* _EXERCISE DESCRIPTION_
Before working through the records, extract from the passage on Muslim women the text starting with "The first woman" and going on through "Prophet Muhammad (PBUH).", copied word for word.

* _EXTRACT PROVIDED_
_____

Muslim women have been changing the world for the better for centuries. Excelling in the fields of science, medicine, architecture and politics, Muslim women have been paving the way.
Their struggles and victories have inspired us to continue to work towards equality and a better world for us all. Here are six Muslim women from past and present that are definitely worth commemorating.
Benazir Bhutto’s life and legacy have broken endless barriers for women in Pakistan and across the world.
The first woman to lead a major political party in Pakistan, Benazir Bhutto, was assassinated in 2007, but her memory has lived on to inspire women to smash glass ceilings and get out there and make it happen.
Benazir Bhutto’s life was not free of controversy, yet she continues to be an inspiration for women and girls in Pakistan and beyond. Those who set out to carve a life and career based on the idea that, against the odds, gender cannot and will not stop females from achieving their potential and their dreams. And that is Benazir Bhutto’s real legacy.
Rufaida Al- Aslamia
Rufaida Al-Aslamia was an Islamic medical and social worker at the time of Prophet Muhammad (PBUH).
As one of the first women to accept Islam in Madinah, Rufaida was at the centre of the birth of Islam and is widely recognised as the first Muslim nurse. She also trained a group of women as nurses who accompanied soldiers in battle and received equal pay.
Her influence did not stop there, as a talented social worker, Rufaida helped with social issues, child care, providing support and assistance to orphans, the disabled and the poor.

_____

* _RECORDS SUPPLIED_

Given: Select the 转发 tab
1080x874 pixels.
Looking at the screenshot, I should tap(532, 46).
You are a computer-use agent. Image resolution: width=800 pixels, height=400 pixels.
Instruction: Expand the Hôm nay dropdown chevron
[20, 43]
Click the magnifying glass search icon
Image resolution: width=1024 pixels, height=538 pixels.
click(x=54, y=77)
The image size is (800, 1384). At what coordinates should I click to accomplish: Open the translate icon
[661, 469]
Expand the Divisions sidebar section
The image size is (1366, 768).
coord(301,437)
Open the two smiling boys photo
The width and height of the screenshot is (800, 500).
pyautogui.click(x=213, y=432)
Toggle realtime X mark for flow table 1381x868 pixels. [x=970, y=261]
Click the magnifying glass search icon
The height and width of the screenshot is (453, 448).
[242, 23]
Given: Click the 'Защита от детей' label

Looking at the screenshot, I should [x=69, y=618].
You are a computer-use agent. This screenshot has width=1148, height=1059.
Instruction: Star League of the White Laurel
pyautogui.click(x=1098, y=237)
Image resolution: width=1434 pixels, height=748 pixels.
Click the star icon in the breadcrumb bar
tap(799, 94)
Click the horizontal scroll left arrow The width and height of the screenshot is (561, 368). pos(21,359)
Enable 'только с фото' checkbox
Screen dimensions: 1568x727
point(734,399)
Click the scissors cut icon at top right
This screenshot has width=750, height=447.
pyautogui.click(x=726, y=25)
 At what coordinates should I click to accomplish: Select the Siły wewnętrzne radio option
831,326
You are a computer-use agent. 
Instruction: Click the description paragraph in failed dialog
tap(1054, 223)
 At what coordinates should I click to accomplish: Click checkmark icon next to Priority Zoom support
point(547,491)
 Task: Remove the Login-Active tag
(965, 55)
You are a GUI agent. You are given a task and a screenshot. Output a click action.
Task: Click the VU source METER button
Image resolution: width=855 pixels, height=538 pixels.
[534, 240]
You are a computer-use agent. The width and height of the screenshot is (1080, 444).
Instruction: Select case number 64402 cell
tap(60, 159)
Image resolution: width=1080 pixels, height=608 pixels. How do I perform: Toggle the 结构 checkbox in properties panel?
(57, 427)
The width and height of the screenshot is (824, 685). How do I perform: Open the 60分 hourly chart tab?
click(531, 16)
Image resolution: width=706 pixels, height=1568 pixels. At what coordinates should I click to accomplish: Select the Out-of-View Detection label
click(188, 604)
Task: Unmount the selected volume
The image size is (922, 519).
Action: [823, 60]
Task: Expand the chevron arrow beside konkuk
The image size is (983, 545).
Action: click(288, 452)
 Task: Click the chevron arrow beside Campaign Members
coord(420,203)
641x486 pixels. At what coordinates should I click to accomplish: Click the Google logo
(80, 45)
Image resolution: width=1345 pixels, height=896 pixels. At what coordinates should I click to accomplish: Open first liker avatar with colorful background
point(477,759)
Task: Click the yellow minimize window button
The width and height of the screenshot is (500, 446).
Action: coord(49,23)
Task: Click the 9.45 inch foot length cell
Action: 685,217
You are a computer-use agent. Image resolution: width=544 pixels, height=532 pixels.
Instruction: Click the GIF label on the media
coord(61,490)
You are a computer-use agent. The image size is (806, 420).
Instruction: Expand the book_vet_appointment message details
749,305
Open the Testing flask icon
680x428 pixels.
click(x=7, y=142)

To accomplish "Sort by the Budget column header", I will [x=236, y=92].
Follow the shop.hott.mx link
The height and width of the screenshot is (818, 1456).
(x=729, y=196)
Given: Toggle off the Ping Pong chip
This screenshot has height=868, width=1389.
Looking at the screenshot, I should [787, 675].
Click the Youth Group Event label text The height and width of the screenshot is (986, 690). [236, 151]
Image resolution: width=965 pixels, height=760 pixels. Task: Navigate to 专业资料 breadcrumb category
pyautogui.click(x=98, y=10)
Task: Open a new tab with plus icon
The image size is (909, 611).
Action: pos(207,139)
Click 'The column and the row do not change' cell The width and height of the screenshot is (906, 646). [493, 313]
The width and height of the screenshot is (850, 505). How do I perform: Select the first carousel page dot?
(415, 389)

_____

* _RESULT OF THIS EXERCISE_
The first woman to lead a major political party in Pakistan, Benazir Bhutto, was assassinated in 2007, but her memory has lived on to inspire women to smash glass ceilings and get out there and make it happen.
Benazir Bhutto’s life was not free of controversy, yet she continues to be an inspiration for women and girls in Pakistan and beyond. Those who set out to carve a life and career based on the idea that, against the odds, gender cannot and will not stop females from achieving their potential and their dreams. And that is Benazir Bhutto’s real legacy.
Rufaida Al- Aslamia
Rufaida Al-Aslamia was an Islamic medical and social worker at the time of Prophet Muhammad (PBUH).